話がそれたが、そうして妻の手助けを一通り終え、時計を見ると、帰宅から大体2時間が過ぎ、8時をまわっている。

この後、小学一年生の娘を風呂に入れ、髪を乾かし、宿題をさせるのに1時間半かかる。

洗濯機が止まるのを待って洗濯物を干し、風呂を掃除すると10時半から11時になる。

最近、起床時間を少し遅らせ、4時半にしたが、それにしても急いで寝なければ朝が辛い。

判で押したように毎日同じことをしているが、いつも定時に帰れるわけではないから、スタート時間は遅れることもある。

加えて、途中途中に娘が何かをせがんできたりするし、痰の具合が良くないなど、思い通りにならないこともある。

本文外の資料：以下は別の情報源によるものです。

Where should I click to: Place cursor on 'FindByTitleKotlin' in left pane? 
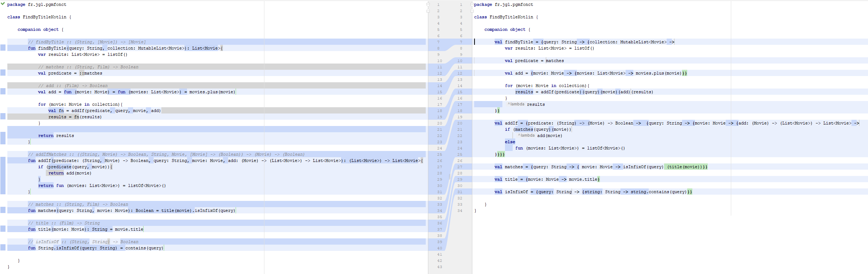pos(44,17)
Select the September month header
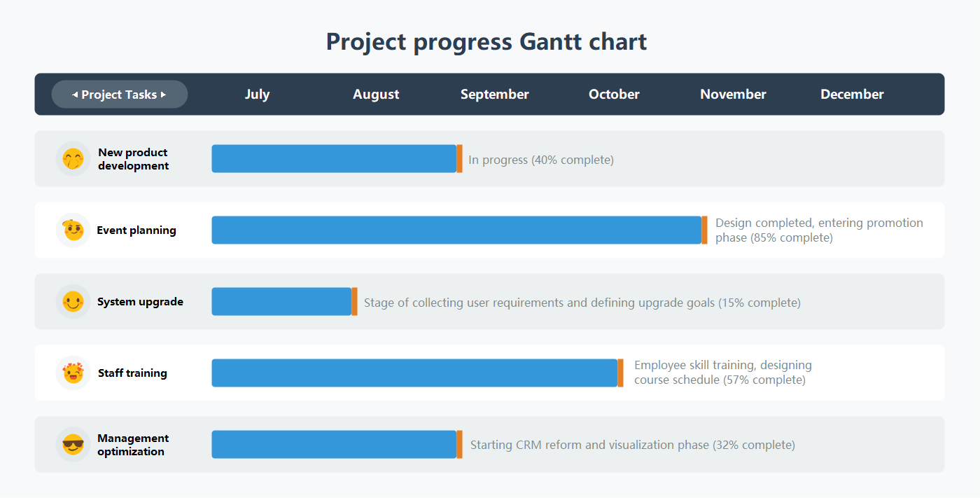This screenshot has width=980, height=498. (495, 95)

それらの遅れは、そのまま就寝時間の遅れになり、睡眠時間が削られる。時間との戦いだ。

普段は、少しでも早く済むよう、休みなくこなしているが、一昨日の金曜日、途中でふと15分だけ休みたいと思った。

定時で帰ってきて、比較的時間が早かったし、翌日は土曜日で、朝多少遅れても困らないし。

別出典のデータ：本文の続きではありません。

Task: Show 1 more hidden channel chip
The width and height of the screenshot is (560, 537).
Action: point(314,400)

妻を寝かしつけたあと、ソファに座ってスマホを触り、しばらく休んだ。

一昨日の夜、一つ前の記事にコメントを付けてくださったお二人に、返信コメントを打ったのが、午後8時過ぎのこと。ちょうどその休憩中のことだ。

このくらいの時間の余裕があると有り難い。

数年前僕は、かなりの時間数の勉強をして、作業環境測定士全種、労働安全コンサルタント、労働衛生コンサルタント等々の資格を取った。

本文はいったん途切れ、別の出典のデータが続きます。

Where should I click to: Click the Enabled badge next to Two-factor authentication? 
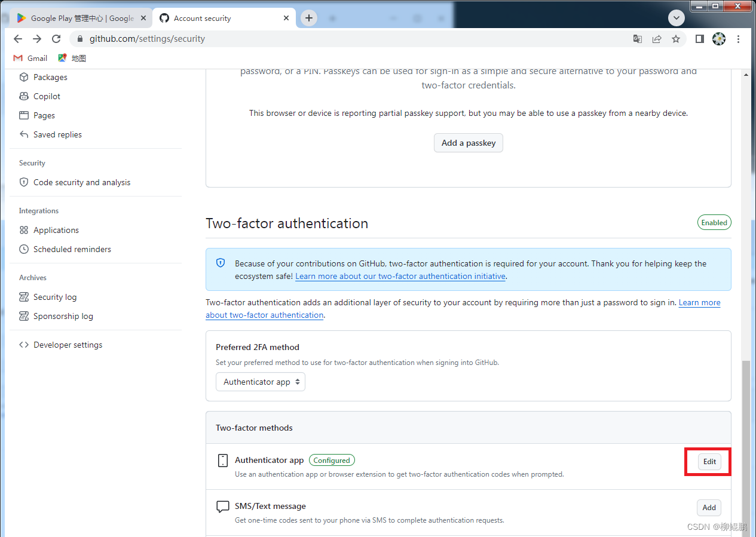point(714,222)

子育てで忙しかったが、時間というのは隙間を利用して自分で作るものだ、時間がないと言うのは言い訳だ、などと思っていたのだが。

最近は、その頃と比べても比較にならないほど厳しい。15分を切望するほど時間がない状況もあるもんだなと痛感させられている。

幸い土日は、少し余裕があるので有り難い。午前6時を回ったが、娘はまだ目覚めずに眠っている。

もうしばらく、本当に15分でも寝ていてくれると楽なのだが。